We could have an environment.*.ts file for each of my environments, then update my webpack config to substitute these files per environment.

BUT… We don’t really have the opportunity to rebuild the product for the intermediate environments. Besides even if we changed our process to handle this, this isn’t good practice anyway, as we should maintain a single payload through the entire process.

Put simply, what we are after is a way to configure the environment variables at runtime, not compile time. These days .NET Core handles this by retrieving the settings from appSettings.json (in the past web.config). Then we can then tell my deployment tooling (Octopus Deploy, VSTS, etc) to update this file each time the application is promoted through the pipeline.

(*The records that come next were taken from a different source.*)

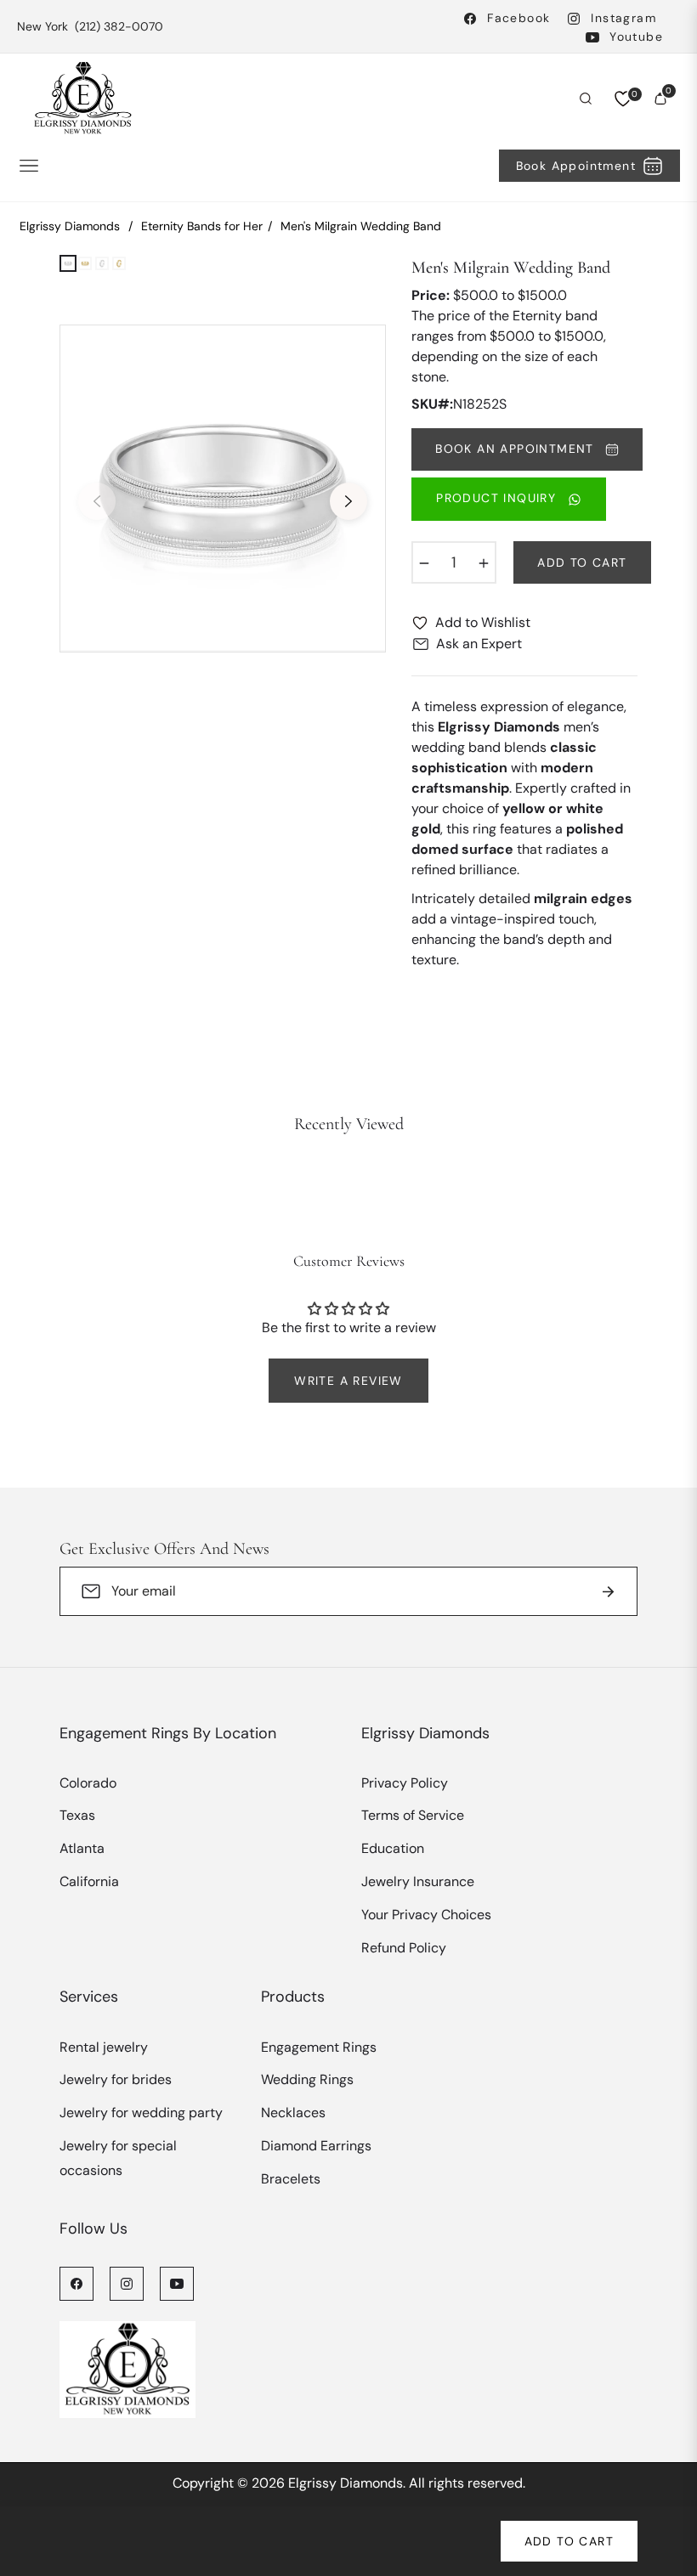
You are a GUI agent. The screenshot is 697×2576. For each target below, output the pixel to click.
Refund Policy (403, 1948)
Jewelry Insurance (417, 1881)
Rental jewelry (104, 2047)
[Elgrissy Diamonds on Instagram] (126, 2283)
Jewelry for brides (116, 2079)
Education (392, 1848)
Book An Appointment (516, 448)
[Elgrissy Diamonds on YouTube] (177, 2283)
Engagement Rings (319, 2047)
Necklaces (293, 2112)
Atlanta (82, 1848)
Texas (77, 1815)
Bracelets (290, 2179)
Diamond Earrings (316, 2146)
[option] (223, 488)
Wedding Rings (307, 2079)
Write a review (348, 1380)
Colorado (88, 1783)
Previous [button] (97, 501)
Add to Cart (569, 2541)
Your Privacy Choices (426, 1915)
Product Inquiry (498, 498)
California (89, 1881)
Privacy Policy (404, 1783)
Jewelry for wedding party (141, 2112)
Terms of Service (412, 1815)
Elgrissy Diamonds (70, 226)
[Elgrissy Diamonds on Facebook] (76, 2283)
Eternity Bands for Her (202, 226)
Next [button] (348, 501)
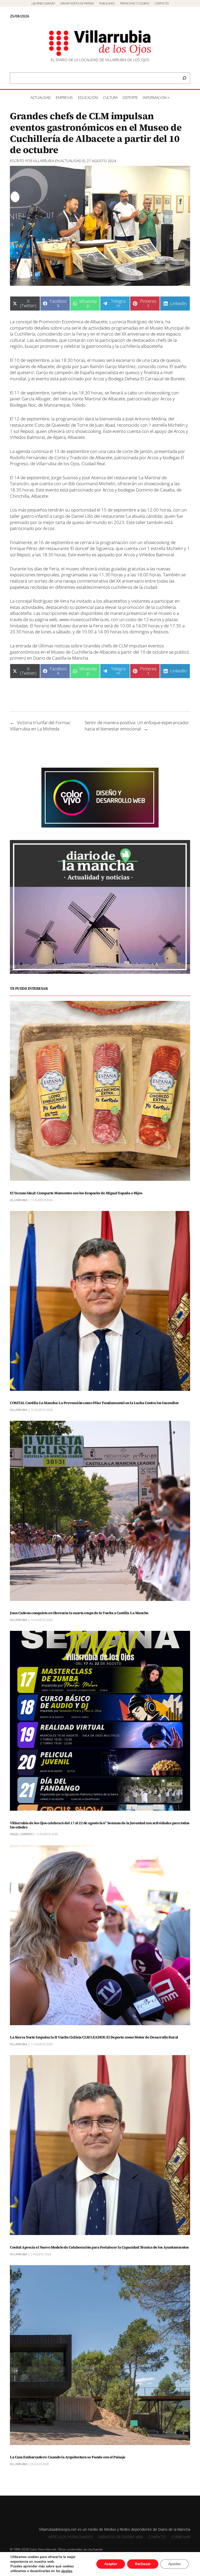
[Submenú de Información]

To solve this problem in Angular, my first approach was to create an appSettings.json file, deploy it as an asset with my build, and have the existing environment.ts file(s) pull the values from here.

assets/environment.json
{
    "api": "http://localhost:1234/api"
}
environments/environment.ts
declare function require(url: string);
var json = require('./environment.json');

export const environment = {
  production: false,
  api: json.api
};

Should this work, nothing else in my application needs to change

BUT This approach didn’t work, and I can only surmise that it is due to the fact that environment is exported as a const, and as such the values are evaluated at compile time (not runtime).

In search of an alternative method, I came across the following post from Juri Strumpflohner. A simple solution that solves my problems, but also allows me to take it a step further and fetch some/all of the variables from an external service.

The Solution

  1. Create the environment.json file
assets/environment.json
{
   "api": "http://localhost:1234/api"
}

I place this file in the assets folder, to ensure it gets distributed with the application.

  1. [optional] Define a model of the config file
models/environment.ts
export class environment {
    api: string;
}
  1. now config service that fetches the config
service/environment.services.ts
import { Injectable } from '@angular/core';
import { HttpClient } from '@angular/common/http';
import { appSettings } from '../models/appSettings';

@Injectable()
export class EnvironmentService {
  private appConfig : appSettings;

  constructor(private http: HttpClient) { }

  loadAppConfig() {
    return this.http.get('/assets/environment.json')
      .toPromise()
      .then(data => {
        this.appConfig = data as appSettings;
      });
  }

  getConfig() : appSettings {
    return this.appConfig;
  }
}

Note: We are using the HttpClient to fetch the settings from a file. We could also call an endpoint to fetch the environment variables too

Note: As explained by Juri, The loadAppConfig() method needs to return a promise, as opposed to an Observable, as the API consuming this service currently only works with Promises.

  1. Now for the magic: Configure the service to run as an app initialiser
import { NgModule, APP_INITIALIZER } from '@angular/core';
import { EnvironmentService } from 'services/environment.service.ts';

@NgModule({
  declarations: [
    AppComponent
  ],
  imports: [
    HttpClientModule
   ],
  providers: [
    EnvironmentService,
    {
      provide: APP_INITIALIZER,
      useFactory: (svc: EnvironmentService) => { return () => svc.loadAppConfig(); },
      multi: true,
      deps: [EnvironmentService]
    }
  ],
  bootstrap: [AppComponent]
})
export class AppModule { }

Note: APP_INITIALIZER is an injection token that will instruct the application to run the factory method on application startup. In our case, this will result in calling our loadAppConfig() method

Note: ‘multi: true’ is required when providing APP_INITIALIZER. ‘multi: true’ tells the Dependency Injection container, that there can be more than one instance of the provided service (and to provide them all)

  1. Update all references from environment to pull the settings from config.service
  2. Finally, update my release definitions to perform the variable substitution for each environment.